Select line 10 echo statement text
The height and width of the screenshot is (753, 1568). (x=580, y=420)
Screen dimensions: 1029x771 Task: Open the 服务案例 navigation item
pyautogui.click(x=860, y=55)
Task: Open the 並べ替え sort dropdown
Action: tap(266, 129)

= = = =

EXERCISE DIRECTIONS: Output each entry once again, exactly as shown above.

EXPECTED OUTPUT:
Select line 10 echo statement text
The height and width of the screenshot is (753, 1568). (x=580, y=420)
Screen dimensions: 1029x771 Task: Open the 服务案例 navigation item
pyautogui.click(x=860, y=55)
Task: Open the 並べ替え sort dropdown
Action: tap(266, 129)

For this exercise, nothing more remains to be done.